Supplied records ▸
BEGIN

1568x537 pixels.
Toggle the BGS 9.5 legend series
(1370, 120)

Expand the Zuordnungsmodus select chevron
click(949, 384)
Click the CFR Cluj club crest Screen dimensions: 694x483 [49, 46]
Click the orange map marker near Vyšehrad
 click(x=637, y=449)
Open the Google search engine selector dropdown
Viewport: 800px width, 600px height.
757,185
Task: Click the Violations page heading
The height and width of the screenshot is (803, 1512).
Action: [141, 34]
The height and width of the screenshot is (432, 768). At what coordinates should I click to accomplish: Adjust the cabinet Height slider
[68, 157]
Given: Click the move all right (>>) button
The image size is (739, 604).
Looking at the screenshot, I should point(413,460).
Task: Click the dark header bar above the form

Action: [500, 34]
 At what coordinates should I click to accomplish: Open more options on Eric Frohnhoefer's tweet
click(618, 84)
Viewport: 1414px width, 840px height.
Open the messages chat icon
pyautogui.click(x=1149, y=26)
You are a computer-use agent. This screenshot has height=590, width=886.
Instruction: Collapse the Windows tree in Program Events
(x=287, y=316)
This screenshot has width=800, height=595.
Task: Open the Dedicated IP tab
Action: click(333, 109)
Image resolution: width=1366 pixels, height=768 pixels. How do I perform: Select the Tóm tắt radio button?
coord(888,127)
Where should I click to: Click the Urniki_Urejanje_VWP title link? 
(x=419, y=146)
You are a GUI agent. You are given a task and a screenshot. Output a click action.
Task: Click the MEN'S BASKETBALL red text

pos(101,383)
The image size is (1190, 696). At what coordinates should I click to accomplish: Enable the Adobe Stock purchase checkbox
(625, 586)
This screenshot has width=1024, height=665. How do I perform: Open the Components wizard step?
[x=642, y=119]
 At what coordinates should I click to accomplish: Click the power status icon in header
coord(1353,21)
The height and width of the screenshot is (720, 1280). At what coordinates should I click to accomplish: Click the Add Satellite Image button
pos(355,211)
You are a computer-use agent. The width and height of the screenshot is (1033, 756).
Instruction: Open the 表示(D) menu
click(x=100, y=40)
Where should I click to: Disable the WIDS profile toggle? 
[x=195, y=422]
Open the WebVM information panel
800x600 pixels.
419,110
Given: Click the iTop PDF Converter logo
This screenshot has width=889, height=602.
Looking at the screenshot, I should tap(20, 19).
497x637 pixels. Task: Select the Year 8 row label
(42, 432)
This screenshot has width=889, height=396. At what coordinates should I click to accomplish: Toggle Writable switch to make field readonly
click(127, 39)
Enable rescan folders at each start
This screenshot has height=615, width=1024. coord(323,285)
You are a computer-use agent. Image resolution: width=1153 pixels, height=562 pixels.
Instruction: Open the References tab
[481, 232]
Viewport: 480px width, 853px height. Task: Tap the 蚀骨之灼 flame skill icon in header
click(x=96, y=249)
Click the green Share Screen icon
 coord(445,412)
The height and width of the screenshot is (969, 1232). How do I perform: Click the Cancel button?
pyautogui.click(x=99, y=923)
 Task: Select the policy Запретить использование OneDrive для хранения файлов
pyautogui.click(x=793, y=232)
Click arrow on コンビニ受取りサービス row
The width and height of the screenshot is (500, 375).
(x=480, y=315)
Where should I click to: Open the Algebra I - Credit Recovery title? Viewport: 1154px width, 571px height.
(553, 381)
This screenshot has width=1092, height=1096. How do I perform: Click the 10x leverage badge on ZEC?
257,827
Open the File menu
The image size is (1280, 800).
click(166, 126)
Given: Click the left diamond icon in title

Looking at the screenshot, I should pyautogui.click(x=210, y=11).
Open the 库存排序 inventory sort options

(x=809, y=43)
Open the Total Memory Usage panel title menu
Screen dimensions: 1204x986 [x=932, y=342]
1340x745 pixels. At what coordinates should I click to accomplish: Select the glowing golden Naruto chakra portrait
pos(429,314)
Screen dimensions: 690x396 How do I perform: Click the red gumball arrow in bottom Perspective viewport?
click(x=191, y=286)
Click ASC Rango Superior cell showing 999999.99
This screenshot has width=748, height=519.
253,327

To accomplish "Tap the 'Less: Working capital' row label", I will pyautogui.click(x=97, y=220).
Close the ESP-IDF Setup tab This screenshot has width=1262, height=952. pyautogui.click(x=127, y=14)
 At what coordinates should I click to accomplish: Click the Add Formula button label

END

What to do ▸
Reproduce every entry above. Make each line identical to the original.

Output of the exercise ▸
1568x537 pixels.
Toggle the BGS 9.5 legend series
(1370, 120)

Expand the Zuordnungsmodus select chevron
click(949, 384)
Click the CFR Cluj club crest Screen dimensions: 694x483 [49, 46]
Click the orange map marker near Vyšehrad
 click(x=637, y=449)
Open the Google search engine selector dropdown
Viewport: 800px width, 600px height.
757,185
Task: Click the Violations page heading
The height and width of the screenshot is (803, 1512).
Action: [141, 34]
The height and width of the screenshot is (432, 768). At what coordinates should I click to accomplish: Adjust the cabinet Height slider
[68, 157]
Given: Click the move all right (>>) button
The image size is (739, 604).
Looking at the screenshot, I should point(413,460).
Task: Click the dark header bar above the form

Action: [500, 34]
 At what coordinates should I click to accomplish: Open more options on Eric Frohnhoefer's tweet
click(618, 84)
Viewport: 1414px width, 840px height.
Open the messages chat icon
pyautogui.click(x=1149, y=26)
You are a computer-use agent. This screenshot has height=590, width=886.
Instruction: Collapse the Windows tree in Program Events
(x=287, y=316)
This screenshot has width=800, height=595.
Task: Open the Dedicated IP tab
Action: click(333, 109)
Image resolution: width=1366 pixels, height=768 pixels. How do I perform: Select the Tóm tắt radio button?
coord(888,127)
Where should I click to: Click the Urniki_Urejanje_VWP title link? 
(x=419, y=146)
You are a GUI agent. You are given a task and a screenshot. Output a click action.
Task: Click the MEN'S BASKETBALL red text

pos(101,383)
The image size is (1190, 696). At what coordinates should I click to accomplish: Enable the Adobe Stock purchase checkbox
(625, 586)
This screenshot has width=1024, height=665. How do I perform: Open the Components wizard step?
[x=642, y=119]
 At what coordinates should I click to accomplish: Click the power status icon in header
coord(1353,21)
The height and width of the screenshot is (720, 1280). At what coordinates should I click to accomplish: Click the Add Satellite Image button
pos(355,211)
You are a computer-use agent. The width and height of the screenshot is (1033, 756).
Instruction: Open the 表示(D) menu
click(x=100, y=40)
Where should I click to: Disable the WIDS profile toggle? 
[x=195, y=422]
Open the WebVM information panel
800x600 pixels.
419,110
Given: Click the iTop PDF Converter logo
This screenshot has width=889, height=602.
Looking at the screenshot, I should tap(20, 19).
497x637 pixels. Task: Select the Year 8 row label
(42, 432)
This screenshot has width=889, height=396. At what coordinates should I click to accomplish: Toggle Writable switch to make field readonly
click(127, 39)
Enable rescan folders at each start
This screenshot has height=615, width=1024. coord(323,285)
You are a computer-use agent. Image resolution: width=1153 pixels, height=562 pixels.
Instruction: Open the References tab
[481, 232]
Viewport: 480px width, 853px height. Task: Tap the 蚀骨之灼 flame skill icon in header
click(x=96, y=249)
Click the green Share Screen icon
 coord(445,412)
The height and width of the screenshot is (969, 1232). How do I perform: Click the Cancel button?
pyautogui.click(x=99, y=923)
 Task: Select the policy Запретить использование OneDrive для хранения файлов
pyautogui.click(x=793, y=232)
Click arrow on コンビニ受取りサービス row
The width and height of the screenshot is (500, 375).
(x=480, y=315)
Where should I click to: Open the Algebra I - Credit Recovery title? Viewport: 1154px width, 571px height.
(553, 381)
This screenshot has width=1092, height=1096. How do I perform: Click the 10x leverage badge on ZEC?
257,827
Open the File menu
The image size is (1280, 800).
click(166, 126)
Given: Click the left diamond icon in title

Looking at the screenshot, I should pyautogui.click(x=210, y=11).
Open the 库存排序 inventory sort options

(x=809, y=43)
Open the Total Memory Usage panel title menu
Screen dimensions: 1204x986 [x=932, y=342]
1340x745 pixels. At what coordinates should I click to accomplish: Select the glowing golden Naruto chakra portrait
pos(429,314)
Screen dimensions: 690x396 How do I perform: Click the red gumball arrow in bottom Perspective viewport?
click(x=191, y=286)
Click ASC Rango Superior cell showing 999999.99
This screenshot has width=748, height=519.
253,327

To accomplish "Tap the 'Less: Working capital' row label", I will pyautogui.click(x=97, y=220).
Close the ESP-IDF Setup tab This screenshot has width=1262, height=952. pyautogui.click(x=127, y=14)
 At what coordinates should I click to accomplish: Click the Add Formula button label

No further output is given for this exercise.